## [Required work]
Return the part of the recovery account from "I think I was" up to and including "just saying it.", copied word for word.

## [Text provided]
BB pg 8 from Bill's Story
The first time I read that I saw where my alcoholism had taken me. I had been beaten so badly I had nothing left but to drop to my knees and say...God please help me.....And mean it. Things started happening for me from that moment. I was in a rehab for the first time....I'd been given a Big Book and I was as openminded as far as AA goes as I could be. I knew absolutely zero about it. I'd always avoided it...But I knew my way didn't work...And I always ended up back where I was. Countless vain attempts.
I think I was a week out of detox and a lady in rehab asked me if I'd like to go to a 6am meeting with her the next day...I was in no position to say no. I went with her and sitting in front of a large group...They asked if anyone was new. I introduced myself and said the words I'd never said before....I am an alcoholic. And meant it. That was the beginning of honesty for me...I felt a wave of relief just saying it.
They talk in the book about letting go of our old ideas....And casting our prejudices aside...This is openmindedness for me. After leaving rehab and finding a meeting near me....A couple days out...I heard an oldtimer who is now a great friend say...When we come in here we have to check our egos at the door. I'll never forget it. Humble myself and become willing to take suggestions...And then have the courage to ask God and others to help me.....Willingness...It was like the three of them were wrapped up in one nice package for me....

## [Entries shown]
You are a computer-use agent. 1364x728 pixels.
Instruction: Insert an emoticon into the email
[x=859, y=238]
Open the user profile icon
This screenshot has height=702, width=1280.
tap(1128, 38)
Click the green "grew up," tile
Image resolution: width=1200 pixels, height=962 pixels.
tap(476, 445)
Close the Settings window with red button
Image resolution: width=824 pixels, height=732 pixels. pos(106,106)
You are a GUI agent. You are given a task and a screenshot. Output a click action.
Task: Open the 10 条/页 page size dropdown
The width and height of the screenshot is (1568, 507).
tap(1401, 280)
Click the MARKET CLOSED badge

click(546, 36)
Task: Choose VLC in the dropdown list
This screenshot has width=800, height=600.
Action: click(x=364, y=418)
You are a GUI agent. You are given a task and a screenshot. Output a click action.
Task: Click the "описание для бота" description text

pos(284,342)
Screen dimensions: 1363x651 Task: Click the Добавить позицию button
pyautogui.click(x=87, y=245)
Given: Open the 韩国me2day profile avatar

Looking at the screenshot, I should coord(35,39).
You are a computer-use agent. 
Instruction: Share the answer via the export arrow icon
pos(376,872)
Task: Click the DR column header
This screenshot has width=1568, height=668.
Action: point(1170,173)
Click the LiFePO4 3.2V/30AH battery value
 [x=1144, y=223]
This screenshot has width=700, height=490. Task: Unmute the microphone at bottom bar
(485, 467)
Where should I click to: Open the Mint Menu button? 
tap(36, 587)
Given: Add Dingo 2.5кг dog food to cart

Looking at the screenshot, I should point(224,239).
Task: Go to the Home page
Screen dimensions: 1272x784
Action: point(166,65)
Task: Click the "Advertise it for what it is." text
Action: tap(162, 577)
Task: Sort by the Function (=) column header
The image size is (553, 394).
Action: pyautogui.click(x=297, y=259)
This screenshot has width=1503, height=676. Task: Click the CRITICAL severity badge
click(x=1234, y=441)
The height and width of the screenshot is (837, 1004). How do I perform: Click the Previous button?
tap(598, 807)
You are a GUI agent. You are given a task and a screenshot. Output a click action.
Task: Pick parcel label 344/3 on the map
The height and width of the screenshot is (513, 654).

## [Result of the exercise]
I think I was a week out of detox and a lady in rehab asked me if I'd like to go to a 6am meeting with her the next day...I was in no position to say no. I went with her and sitting in front of a large group...They asked if anyone was new. I introduced myself and said the words I'd never said before....I am an alcoholic. And meant it. That was the beginning of honesty for me...I felt a wave of relief just saying it.